A protester wears a rainbow-coloured wig and glasses as people protest in Nairobi against Uganda's stance on homosexuality. Photograph: Ben Curtis/AP

A protester wears a rainbow-coloured wig and glasses as people protest in Nairobi against Uganda’s stance on homosexuality. Photograph: Ben Curtis/AP

How do you view the response of the African elite to the series of anti-gay laws coming out from various countries?

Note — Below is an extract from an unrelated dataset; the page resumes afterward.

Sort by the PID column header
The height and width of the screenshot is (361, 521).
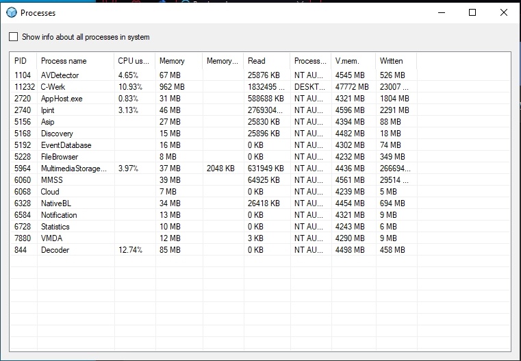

The Kenyan elite is always very difficult to read. They were of course people who were proud that there is this writer called Binyavanga Wainaina who’s out there representing us with Lupita Nyong’o and other people in the world. [These people] don’t read, except Men Are From Mars, and they earn a lot of money. Of course, a lot of them expressed disappointment and shock. You are going to shame us, you know. The upper middle class and the artist communities could at least skip all that. So you can see that that’s kind of a disjuncture. I think also, that here in Nairobi, there is an age split. None of this is anything younger people like my cousins really bother about that much anymore. They know that this thing is there. Now, in Uganda, there is pretty much unanimity about the law. And with the exception of a very educated commentariat, who have come out strongly against it as individuals rather than as groups, there has been a lot of doubt. With part of the commentariat, part of the problem is not just the anti-gay law, but there is an anti-pornography law as well as a wire-tapping law. So their resentment often is simply how the West decided to pick out one set of problems at a time when Ugandans in general are unified by the idea that they have been going through very repressive times for the last six, seven years. So there was an overreaction based on the idea that the West decided to use just this one. And that’s a fair overreaction. Nigeria, of course, is much harder to read because the elite is so broad, big, complicated, Diaspora, home. One of the most disappointing things was…I think it was the musicians who came out with a statement saying they support the law. I thought that was shocking. I expect the elite to be hypocritical in the sense that we know that half of the gay elite is in Parliament and so on and so forth, and they would be the making the loudest noises. But I thought that people from the music and film industries where, inevitably, you find a very large percentage of gay people— coming out to speak like that was extremely hypocritical.

Nigerian cleric Peter Akinola (R) led the campaign against gay rights in the Anglican communion

Nigerian cleric Peter Akinola (R) led the campaign against gay rights in the Anglican communion

Is there a danger that you have become a poster figure in the West for the homosexual cause in Africa? And how do you respond to this new visibility and attention around you, in the West especially?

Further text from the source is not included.